Although there is the risk of fine attire becoming self-glorifying and a vain end in itself, rather than a means to dignity and splendor, good craftspeople bridge the gap between representation and reality by exercising contemplative power, kavanah. Fine craftwork is wearable art and, like art, it can elevate the wearer and viewer. Seeking refuge from the throngs in the Art Institute’s recent exhibit on the Medici and Michelangelo, I snuck downstairs where the textile department held a quiet sister show. The intricate fabrics on display were splendorous and just looking at the velvet I could sense its weight. Imagine the strength of character necessary to properly wear the High Priest’s robe, sash, ephod, breastplate and frontlet heavy with symbolic meaning.

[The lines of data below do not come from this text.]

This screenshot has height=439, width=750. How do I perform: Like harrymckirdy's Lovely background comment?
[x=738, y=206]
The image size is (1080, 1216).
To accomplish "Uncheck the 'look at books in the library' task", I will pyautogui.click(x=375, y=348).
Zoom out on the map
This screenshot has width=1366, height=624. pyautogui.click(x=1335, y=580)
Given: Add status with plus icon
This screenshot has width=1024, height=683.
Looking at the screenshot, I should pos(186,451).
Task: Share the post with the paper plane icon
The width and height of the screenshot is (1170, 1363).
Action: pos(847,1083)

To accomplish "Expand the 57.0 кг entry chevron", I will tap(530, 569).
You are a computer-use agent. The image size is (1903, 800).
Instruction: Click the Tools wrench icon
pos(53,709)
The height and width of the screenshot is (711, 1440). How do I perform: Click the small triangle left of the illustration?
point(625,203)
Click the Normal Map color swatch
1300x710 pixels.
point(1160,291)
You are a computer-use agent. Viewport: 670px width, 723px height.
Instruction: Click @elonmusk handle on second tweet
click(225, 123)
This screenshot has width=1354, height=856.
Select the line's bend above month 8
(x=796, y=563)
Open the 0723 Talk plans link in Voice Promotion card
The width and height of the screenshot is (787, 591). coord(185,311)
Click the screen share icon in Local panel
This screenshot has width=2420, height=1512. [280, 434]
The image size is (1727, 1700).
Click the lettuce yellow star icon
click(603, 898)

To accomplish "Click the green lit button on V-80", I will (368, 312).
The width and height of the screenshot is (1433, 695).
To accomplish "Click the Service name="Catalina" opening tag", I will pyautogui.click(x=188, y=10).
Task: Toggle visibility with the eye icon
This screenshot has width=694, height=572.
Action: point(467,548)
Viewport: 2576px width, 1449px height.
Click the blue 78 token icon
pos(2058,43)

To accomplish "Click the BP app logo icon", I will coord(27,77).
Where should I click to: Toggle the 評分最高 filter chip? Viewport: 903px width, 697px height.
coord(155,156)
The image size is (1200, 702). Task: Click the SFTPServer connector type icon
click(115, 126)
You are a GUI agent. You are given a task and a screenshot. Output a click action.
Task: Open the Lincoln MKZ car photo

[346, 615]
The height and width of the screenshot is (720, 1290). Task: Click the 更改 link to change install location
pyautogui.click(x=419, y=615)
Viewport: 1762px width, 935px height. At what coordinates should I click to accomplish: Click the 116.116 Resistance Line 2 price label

God, often described as girded in light, made the first clothes, garments of skins for Adam and Eve. Unlike tilling soil, building cities or any other mark of civilization that humans learned on their own, clothing was providentially provided. Benno Jacob explains that clothing is the primary and necessary distinguishing mark of human society, not merely a social convention but an extension of the work of creation. In most cultures women, the biological creators, have been the primary producers of textiles. This was not limited to the domestic front; in Medieval and Renaissance Europe spinning and weaving guilds were among the few trades that admitted women among their professional ranks. Perhaps the Israelite women in the wilderness were the artisans whom God singled out and endowed with skill. A midrash relates that women did not participate in the sin of the Golden Calf; I propose it was because they were too busy carrying out God’s design of the priestly robes to stray from God’s designs. Occupied with sanctifying the material world, they resisted the temptation of idolatry’s short cut to holiness.